SOURCE DATA section start

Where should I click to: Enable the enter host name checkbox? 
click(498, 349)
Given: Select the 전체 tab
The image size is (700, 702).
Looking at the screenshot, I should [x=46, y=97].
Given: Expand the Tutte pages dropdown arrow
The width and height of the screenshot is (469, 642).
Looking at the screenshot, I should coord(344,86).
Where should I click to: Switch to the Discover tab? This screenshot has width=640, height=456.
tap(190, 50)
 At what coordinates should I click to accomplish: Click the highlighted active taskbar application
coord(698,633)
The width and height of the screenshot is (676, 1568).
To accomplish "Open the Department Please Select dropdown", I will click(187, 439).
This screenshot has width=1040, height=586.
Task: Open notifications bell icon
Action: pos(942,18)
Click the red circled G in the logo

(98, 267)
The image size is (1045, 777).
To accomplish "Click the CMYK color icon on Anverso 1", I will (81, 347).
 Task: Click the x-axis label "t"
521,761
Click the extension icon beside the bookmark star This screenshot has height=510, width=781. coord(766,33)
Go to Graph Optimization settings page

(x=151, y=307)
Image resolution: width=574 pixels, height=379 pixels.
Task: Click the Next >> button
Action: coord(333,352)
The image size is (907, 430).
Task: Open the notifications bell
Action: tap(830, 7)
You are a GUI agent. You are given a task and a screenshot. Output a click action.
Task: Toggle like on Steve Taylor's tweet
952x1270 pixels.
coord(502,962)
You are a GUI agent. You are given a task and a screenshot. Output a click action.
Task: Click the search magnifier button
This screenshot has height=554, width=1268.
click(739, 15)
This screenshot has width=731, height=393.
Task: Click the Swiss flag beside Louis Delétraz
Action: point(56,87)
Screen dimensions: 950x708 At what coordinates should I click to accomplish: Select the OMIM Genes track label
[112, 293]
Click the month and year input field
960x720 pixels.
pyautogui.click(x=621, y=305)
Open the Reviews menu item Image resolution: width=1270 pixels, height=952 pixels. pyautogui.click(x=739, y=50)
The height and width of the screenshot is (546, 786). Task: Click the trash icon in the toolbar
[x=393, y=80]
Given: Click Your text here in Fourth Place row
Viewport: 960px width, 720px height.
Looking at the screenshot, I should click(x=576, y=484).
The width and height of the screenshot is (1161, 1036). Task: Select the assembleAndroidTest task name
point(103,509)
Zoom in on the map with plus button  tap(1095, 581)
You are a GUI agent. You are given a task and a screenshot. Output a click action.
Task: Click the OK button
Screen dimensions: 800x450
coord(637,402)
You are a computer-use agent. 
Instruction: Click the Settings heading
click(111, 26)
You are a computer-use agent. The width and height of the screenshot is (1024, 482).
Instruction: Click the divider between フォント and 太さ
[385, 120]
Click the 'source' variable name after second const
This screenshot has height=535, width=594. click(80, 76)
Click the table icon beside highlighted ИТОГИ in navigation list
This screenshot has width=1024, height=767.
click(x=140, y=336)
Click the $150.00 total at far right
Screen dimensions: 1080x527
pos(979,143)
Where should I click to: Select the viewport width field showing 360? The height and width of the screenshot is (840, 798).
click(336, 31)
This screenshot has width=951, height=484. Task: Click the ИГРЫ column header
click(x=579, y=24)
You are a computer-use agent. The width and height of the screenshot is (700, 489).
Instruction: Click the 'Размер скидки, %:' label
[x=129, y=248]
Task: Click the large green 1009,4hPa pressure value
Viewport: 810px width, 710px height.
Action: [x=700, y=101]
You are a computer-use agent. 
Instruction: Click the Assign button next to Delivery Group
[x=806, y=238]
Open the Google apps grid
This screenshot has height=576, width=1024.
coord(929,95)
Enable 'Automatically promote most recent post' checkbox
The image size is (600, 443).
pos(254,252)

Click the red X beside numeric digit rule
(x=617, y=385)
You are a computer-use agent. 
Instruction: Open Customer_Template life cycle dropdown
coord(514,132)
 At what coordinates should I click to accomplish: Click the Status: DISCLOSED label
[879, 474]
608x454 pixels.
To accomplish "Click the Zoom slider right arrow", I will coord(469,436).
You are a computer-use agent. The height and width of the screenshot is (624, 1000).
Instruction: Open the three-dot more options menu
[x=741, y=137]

SOURCE DATA section end

TASK DIRECTIONS:
Nothing should be omitted or altered. Retype the records exactly.

RESPONSE TO THE TASK:
Where should I click to: Enable the enter host name checkbox? 
click(498, 349)
Given: Select the 전체 tab
The image size is (700, 702).
Looking at the screenshot, I should [x=46, y=97].
Given: Expand the Tutte pages dropdown arrow
The width and height of the screenshot is (469, 642).
Looking at the screenshot, I should coord(344,86).
Where should I click to: Switch to the Discover tab? This screenshot has width=640, height=456.
tap(190, 50)
 At what coordinates should I click to accomplish: Click the highlighted active taskbar application
coord(698,633)
The width and height of the screenshot is (676, 1568).
To accomplish "Open the Department Please Select dropdown", I will click(187, 439).
This screenshot has width=1040, height=586.
Task: Open notifications bell icon
Action: pos(942,18)
Click the red circled G in the logo

(98, 267)
The image size is (1045, 777).
To accomplish "Click the CMYK color icon on Anverso 1", I will (81, 347).
 Task: Click the x-axis label "t"
521,761
Click the extension icon beside the bookmark star This screenshot has height=510, width=781. coord(766,33)
Go to Graph Optimization settings page

(x=151, y=307)
Image resolution: width=574 pixels, height=379 pixels.
Task: Click the Next >> button
Action: coord(333,352)
The image size is (907, 430).
Task: Open the notifications bell
Action: tap(830, 7)
You are a GUI agent. You are given a task and a screenshot. Output a click action.
Task: Toggle like on Steve Taylor's tweet
952x1270 pixels.
coord(502,962)
You are a GUI agent. You are given a task and a screenshot. Output a click action.
Task: Click the search magnifier button
This screenshot has height=554, width=1268.
click(739, 15)
This screenshot has width=731, height=393.
Task: Click the Swiss flag beside Louis Delétraz
Action: point(56,87)
Screen dimensions: 950x708 At what coordinates should I click to accomplish: Select the OMIM Genes track label
[112, 293]
Click the month and year input field
960x720 pixels.
pyautogui.click(x=621, y=305)
Open the Reviews menu item Image resolution: width=1270 pixels, height=952 pixels. pyautogui.click(x=739, y=50)
The height and width of the screenshot is (546, 786). Task: Click the trash icon in the toolbar
[x=393, y=80]
Given: Click Your text here in Fourth Place row
Viewport: 960px width, 720px height.
Looking at the screenshot, I should click(x=576, y=484).
The width and height of the screenshot is (1161, 1036). Task: Select the assembleAndroidTest task name
point(103,509)
Zoom in on the map with plus button  tap(1095, 581)
You are a GUI agent. You are given a task and a screenshot. Output a click action.
Task: Click the OK button
Screen dimensions: 800x450
coord(637,402)
You are a computer-use agent. 
Instruction: Click the Settings heading
click(111, 26)
You are a computer-use agent. The width and height of the screenshot is (1024, 482).
Instruction: Click the divider between フォント and 太さ
[385, 120]
Click the 'source' variable name after second const
This screenshot has height=535, width=594. click(80, 76)
Click the table icon beside highlighted ИТОГИ in navigation list
This screenshot has width=1024, height=767.
click(x=140, y=336)
Click the $150.00 total at far right
Screen dimensions: 1080x527
pos(979,143)
Where should I click to: Select the viewport width field showing 360? The height and width of the screenshot is (840, 798).
click(336, 31)
This screenshot has width=951, height=484. Task: Click the ИГРЫ column header
click(x=579, y=24)
You are a computer-use agent. The width and height of the screenshot is (700, 489).
Instruction: Click the 'Размер скидки, %:' label
[x=129, y=248]
Task: Click the large green 1009,4hPa pressure value
Viewport: 810px width, 710px height.
Action: [x=700, y=101]
You are a computer-use agent. 
Instruction: Click the Assign button next to Delivery Group
[x=806, y=238]
Open the Google apps grid
This screenshot has height=576, width=1024.
coord(929,95)
Enable 'Automatically promote most recent post' checkbox
The image size is (600, 443).
pos(254,252)

Click the red X beside numeric digit rule
(x=617, y=385)
You are a computer-use agent. 
Instruction: Open Customer_Template life cycle dropdown
coord(514,132)
 At what coordinates should I click to accomplish: Click the Status: DISCLOSED label
[879, 474]
608x454 pixels.
To accomplish "Click the Zoom slider right arrow", I will coord(469,436).
You are a computer-use agent. The height and width of the screenshot is (624, 1000).
Instruction: Open the three-dot more options menu
[x=741, y=137]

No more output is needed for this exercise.